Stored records
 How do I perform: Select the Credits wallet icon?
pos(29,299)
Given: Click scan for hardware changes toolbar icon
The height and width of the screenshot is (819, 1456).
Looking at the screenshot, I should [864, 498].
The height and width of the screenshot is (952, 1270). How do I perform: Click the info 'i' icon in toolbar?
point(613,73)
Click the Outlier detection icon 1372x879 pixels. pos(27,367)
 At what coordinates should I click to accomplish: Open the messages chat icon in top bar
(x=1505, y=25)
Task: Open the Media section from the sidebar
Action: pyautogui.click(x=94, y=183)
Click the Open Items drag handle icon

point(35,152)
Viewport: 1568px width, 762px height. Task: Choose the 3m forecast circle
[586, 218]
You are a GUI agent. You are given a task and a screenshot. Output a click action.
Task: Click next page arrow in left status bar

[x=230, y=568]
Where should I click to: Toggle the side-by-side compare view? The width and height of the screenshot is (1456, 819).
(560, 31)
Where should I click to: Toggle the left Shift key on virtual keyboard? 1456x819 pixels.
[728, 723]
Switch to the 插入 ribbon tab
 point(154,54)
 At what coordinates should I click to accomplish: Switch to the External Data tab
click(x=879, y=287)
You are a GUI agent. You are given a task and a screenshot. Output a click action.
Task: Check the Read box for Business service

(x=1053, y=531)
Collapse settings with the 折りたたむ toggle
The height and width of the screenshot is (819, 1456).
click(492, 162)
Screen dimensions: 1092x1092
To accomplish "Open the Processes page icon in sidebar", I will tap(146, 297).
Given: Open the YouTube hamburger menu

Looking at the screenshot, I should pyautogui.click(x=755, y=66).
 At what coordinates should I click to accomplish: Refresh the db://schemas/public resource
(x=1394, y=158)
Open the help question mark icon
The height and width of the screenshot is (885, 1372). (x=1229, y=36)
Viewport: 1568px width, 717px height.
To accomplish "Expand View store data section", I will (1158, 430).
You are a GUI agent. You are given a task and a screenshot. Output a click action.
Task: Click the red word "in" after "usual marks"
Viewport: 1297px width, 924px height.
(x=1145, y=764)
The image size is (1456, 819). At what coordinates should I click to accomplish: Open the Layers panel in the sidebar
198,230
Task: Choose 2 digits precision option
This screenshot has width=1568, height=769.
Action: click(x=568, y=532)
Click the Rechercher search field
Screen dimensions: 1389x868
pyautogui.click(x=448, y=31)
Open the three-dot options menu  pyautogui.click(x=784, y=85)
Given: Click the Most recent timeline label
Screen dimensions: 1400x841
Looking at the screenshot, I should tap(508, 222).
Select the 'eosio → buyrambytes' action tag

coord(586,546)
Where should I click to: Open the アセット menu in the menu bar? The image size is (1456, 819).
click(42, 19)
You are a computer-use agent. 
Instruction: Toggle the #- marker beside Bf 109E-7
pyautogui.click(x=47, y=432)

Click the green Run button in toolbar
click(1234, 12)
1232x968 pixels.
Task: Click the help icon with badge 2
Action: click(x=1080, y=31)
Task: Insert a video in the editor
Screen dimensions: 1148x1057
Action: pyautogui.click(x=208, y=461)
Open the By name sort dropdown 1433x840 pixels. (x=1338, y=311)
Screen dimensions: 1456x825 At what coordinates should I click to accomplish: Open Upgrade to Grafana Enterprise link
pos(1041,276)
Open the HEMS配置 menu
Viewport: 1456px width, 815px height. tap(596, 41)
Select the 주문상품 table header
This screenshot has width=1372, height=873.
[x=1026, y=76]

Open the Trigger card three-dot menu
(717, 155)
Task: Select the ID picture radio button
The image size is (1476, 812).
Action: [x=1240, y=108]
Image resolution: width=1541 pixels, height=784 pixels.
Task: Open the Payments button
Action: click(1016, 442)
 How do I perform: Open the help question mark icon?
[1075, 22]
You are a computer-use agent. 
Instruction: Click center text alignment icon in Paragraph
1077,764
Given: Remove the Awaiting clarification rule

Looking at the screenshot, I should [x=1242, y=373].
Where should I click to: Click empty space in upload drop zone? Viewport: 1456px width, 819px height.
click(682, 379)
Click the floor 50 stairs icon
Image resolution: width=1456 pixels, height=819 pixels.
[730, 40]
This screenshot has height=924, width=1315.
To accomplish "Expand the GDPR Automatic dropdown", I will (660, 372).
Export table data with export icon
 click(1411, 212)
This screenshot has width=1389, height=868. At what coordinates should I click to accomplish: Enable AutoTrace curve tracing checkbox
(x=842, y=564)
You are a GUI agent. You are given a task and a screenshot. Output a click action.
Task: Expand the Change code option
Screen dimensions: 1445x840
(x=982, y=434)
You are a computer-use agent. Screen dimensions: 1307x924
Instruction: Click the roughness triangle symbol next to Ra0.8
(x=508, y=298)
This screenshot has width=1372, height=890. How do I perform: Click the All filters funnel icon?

Prompt: Your reply should consist of the records, copied exactly.

Answer area:
 How do I perform: Select the Credits wallet icon?
pos(29,299)
Given: Click scan for hardware changes toolbar icon
The height and width of the screenshot is (819, 1456).
Looking at the screenshot, I should [864, 498].
The height and width of the screenshot is (952, 1270). How do I perform: Click the info 'i' icon in toolbar?
point(613,73)
Click the Outlier detection icon 1372x879 pixels. pos(27,367)
 At what coordinates should I click to accomplish: Open the messages chat icon in top bar
(x=1505, y=25)
Task: Open the Media section from the sidebar
Action: pyautogui.click(x=94, y=183)
Click the Open Items drag handle icon

point(35,152)
Viewport: 1568px width, 762px height. Task: Choose the 3m forecast circle
[586, 218]
You are a GUI agent. You are given a task and a screenshot. Output a click action.
Task: Click next page arrow in left status bar

[x=230, y=568]
Where should I click to: Toggle the side-by-side compare view? The width and height of the screenshot is (1456, 819).
(560, 31)
Where should I click to: Toggle the left Shift key on virtual keyboard? 1456x819 pixels.
[728, 723]
Switch to the 插入 ribbon tab
 point(154,54)
 At what coordinates should I click to accomplish: Switch to the External Data tab
click(x=879, y=287)
You are a GUI agent. You are given a task and a screenshot. Output a click action.
Task: Check the Read box for Business service

(x=1053, y=531)
Collapse settings with the 折りたたむ toggle
The height and width of the screenshot is (819, 1456).
click(492, 162)
Screen dimensions: 1092x1092
To accomplish "Open the Processes page icon in sidebar", I will tap(146, 297).
Given: Open the YouTube hamburger menu

Looking at the screenshot, I should pyautogui.click(x=755, y=66).
 At what coordinates should I click to accomplish: Refresh the db://schemas/public resource
(x=1394, y=158)
Open the help question mark icon
The height and width of the screenshot is (885, 1372). (x=1229, y=36)
Viewport: 1568px width, 717px height.
To accomplish "Expand View store data section", I will (1158, 430).
You are a GUI agent. You are given a task and a screenshot. Output a click action.
Task: Click the red word "in" after "usual marks"
Viewport: 1297px width, 924px height.
(x=1145, y=764)
The image size is (1456, 819). At what coordinates should I click to accomplish: Open the Layers panel in the sidebar
198,230
Task: Choose 2 digits precision option
This screenshot has width=1568, height=769.
Action: click(x=568, y=532)
Click the Rechercher search field
Screen dimensions: 1389x868
pyautogui.click(x=448, y=31)
Open the three-dot options menu  pyautogui.click(x=784, y=85)
Given: Click the Most recent timeline label
Screen dimensions: 1400x841
Looking at the screenshot, I should tap(508, 222).
Select the 'eosio → buyrambytes' action tag

coord(586,546)
Where should I click to: Open the アセット menu in the menu bar? The image size is (1456, 819).
click(42, 19)
You are a computer-use agent. 
Instruction: Toggle the #- marker beside Bf 109E-7
pyautogui.click(x=47, y=432)

Click the green Run button in toolbar
click(1234, 12)
1232x968 pixels.
Task: Click the help icon with badge 2
Action: click(x=1080, y=31)
Task: Insert a video in the editor
Screen dimensions: 1148x1057
Action: pyautogui.click(x=208, y=461)
Open the By name sort dropdown 1433x840 pixels. (x=1338, y=311)
Screen dimensions: 1456x825 At what coordinates should I click to accomplish: Open Upgrade to Grafana Enterprise link
pos(1041,276)
Open the HEMS配置 menu
Viewport: 1456px width, 815px height. tap(596, 41)
Select the 주문상품 table header
This screenshot has width=1372, height=873.
[x=1026, y=76]

Open the Trigger card three-dot menu
(717, 155)
Task: Select the ID picture radio button
The image size is (1476, 812).
Action: [x=1240, y=108]
Image resolution: width=1541 pixels, height=784 pixels.
Task: Open the Payments button
Action: click(1016, 442)
 How do I perform: Open the help question mark icon?
[1075, 22]
You are a computer-use agent. 
Instruction: Click center text alignment icon in Paragraph
1077,764
Given: Remove the Awaiting clarification rule

Looking at the screenshot, I should [x=1242, y=373].
Where should I click to: Click empty space in upload drop zone? Viewport: 1456px width, 819px height.
click(682, 379)
Click the floor 50 stairs icon
Image resolution: width=1456 pixels, height=819 pixels.
[730, 40]
This screenshot has height=924, width=1315.
To accomplish "Expand the GDPR Automatic dropdown", I will (660, 372).
Export table data with export icon
 click(1411, 212)
This screenshot has width=1389, height=868. At what coordinates should I click to accomplish: Enable AutoTrace curve tracing checkbox
(x=842, y=564)
You are a GUI agent. You are given a task and a screenshot. Output a click action.
Task: Expand the Change code option
Screen dimensions: 1445x840
(x=982, y=434)
You are a computer-use agent. Screen dimensions: 1307x924
Instruction: Click the roughness triangle symbol next to Ra0.8
(x=508, y=298)
This screenshot has width=1372, height=890. How do I perform: Click the All filters funnel icon?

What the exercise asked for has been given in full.